ABOUT THIS TASK:
Exactly as written, copy every line from the one containing "Given: Open the Jobs tab" through the end of the records, with the pictures left out.

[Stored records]

-- Opening Marker --

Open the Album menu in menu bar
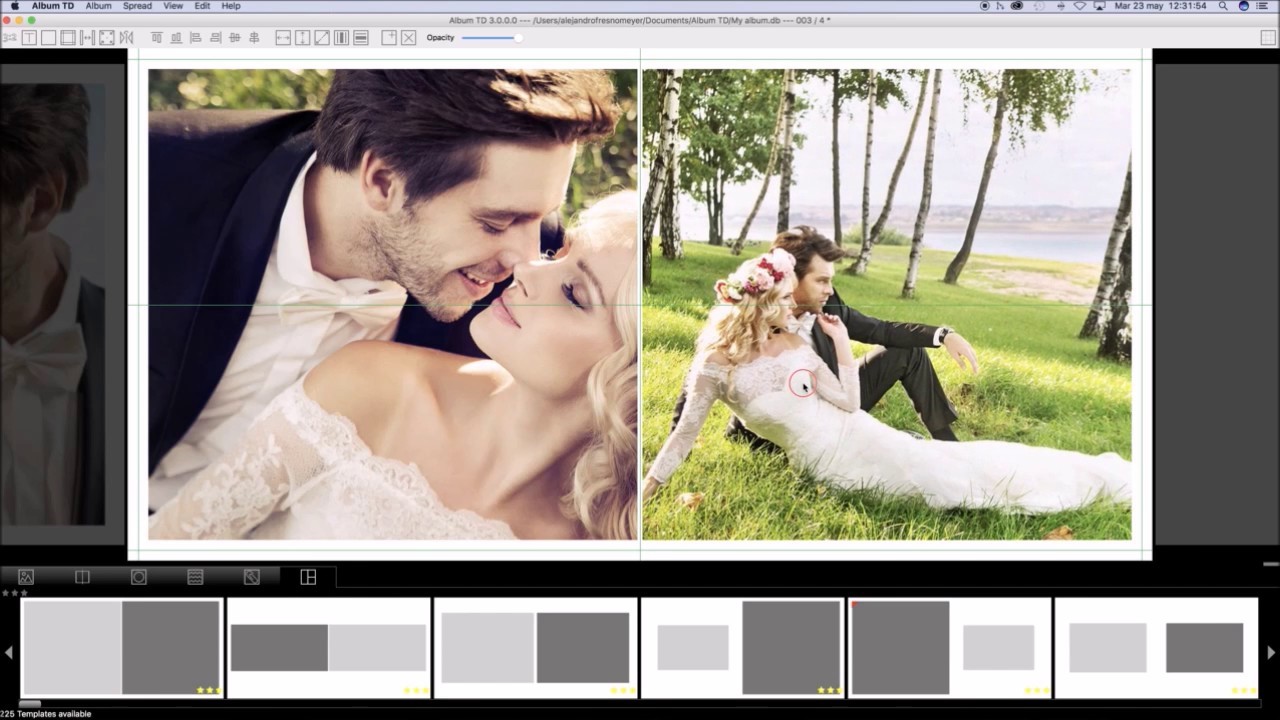This screenshot has width=1280, height=720. tap(98, 6)
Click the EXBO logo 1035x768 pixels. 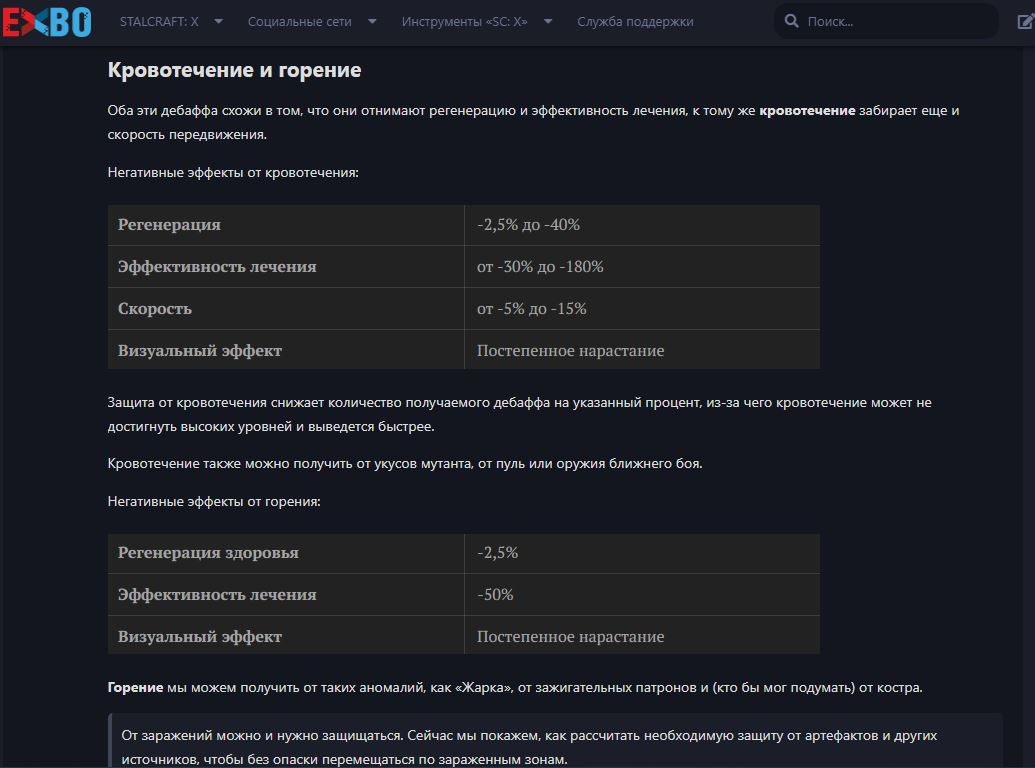pos(47,21)
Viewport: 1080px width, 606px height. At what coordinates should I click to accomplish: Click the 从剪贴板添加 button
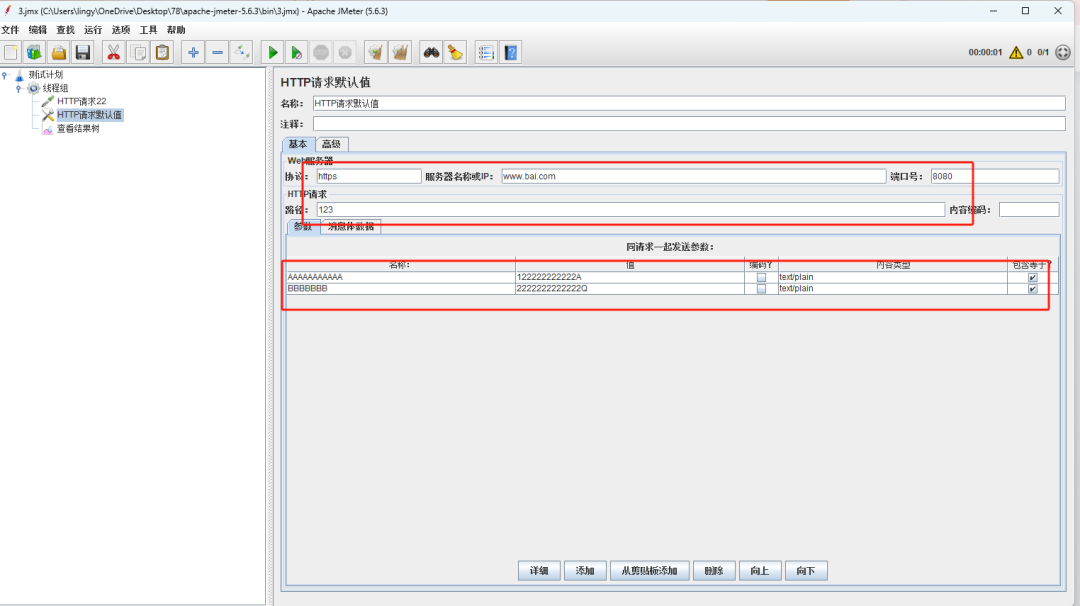(x=649, y=571)
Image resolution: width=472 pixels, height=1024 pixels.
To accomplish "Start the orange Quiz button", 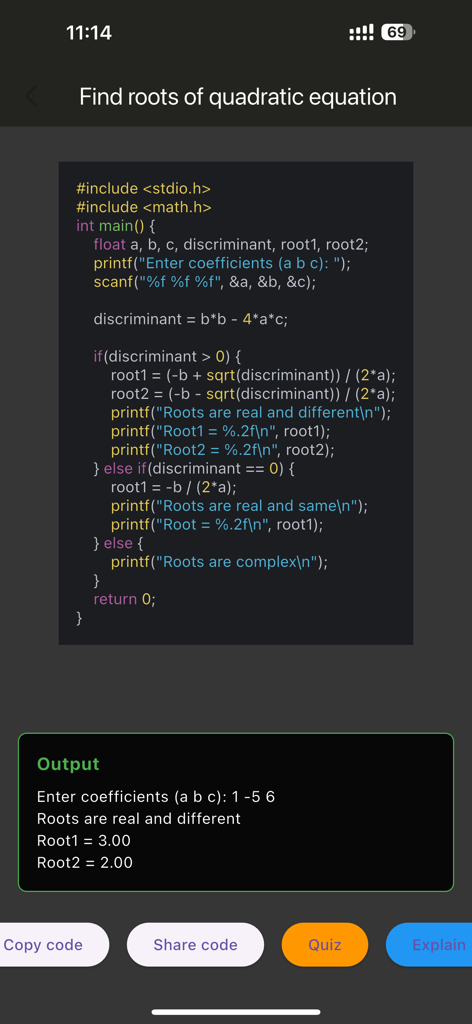I will click(324, 944).
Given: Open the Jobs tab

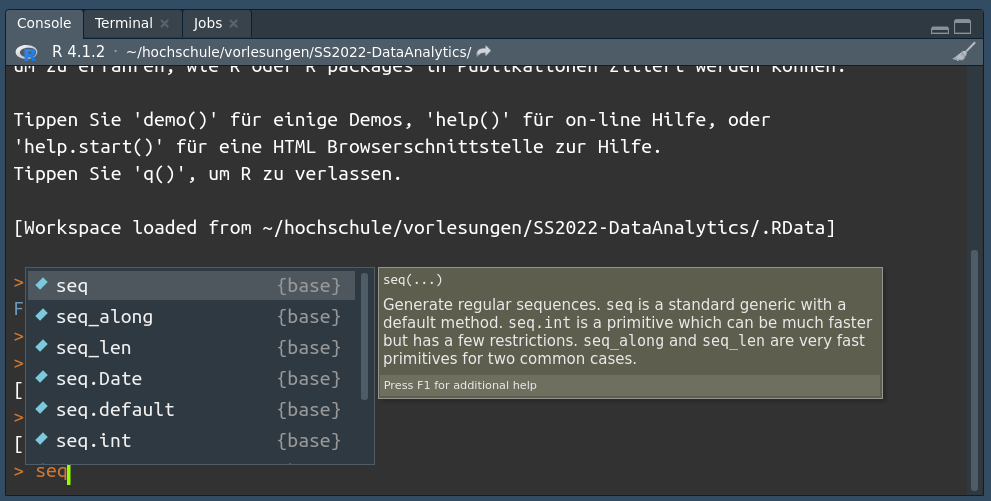Looking at the screenshot, I should click(x=208, y=23).
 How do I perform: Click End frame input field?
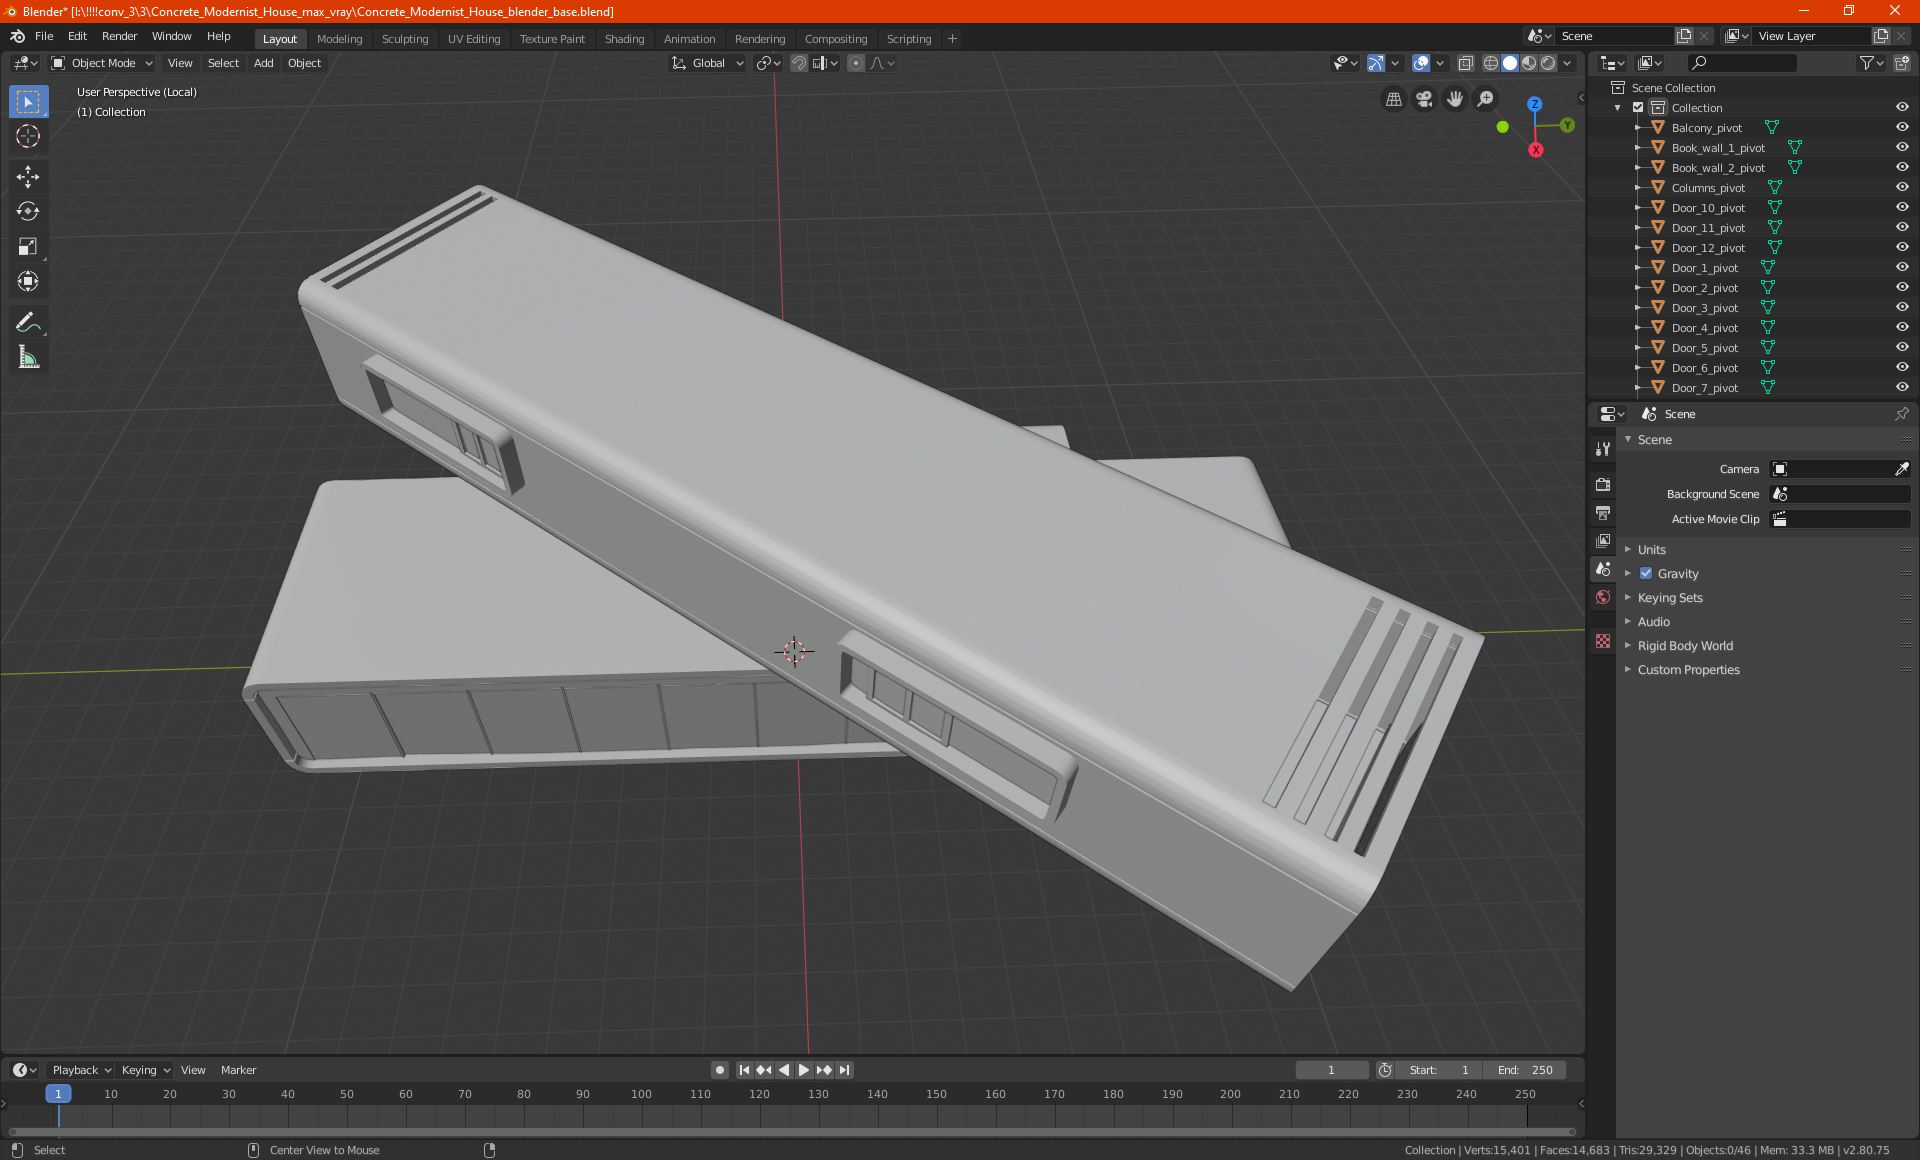[1528, 1070]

-- Closing Marker --

SOLUTION TO THIS EXERCISE:
Given: Open the Jobs tab

Looking at the screenshot, I should click(x=208, y=23).
 How do I perform: Click End frame input field?
[1528, 1070]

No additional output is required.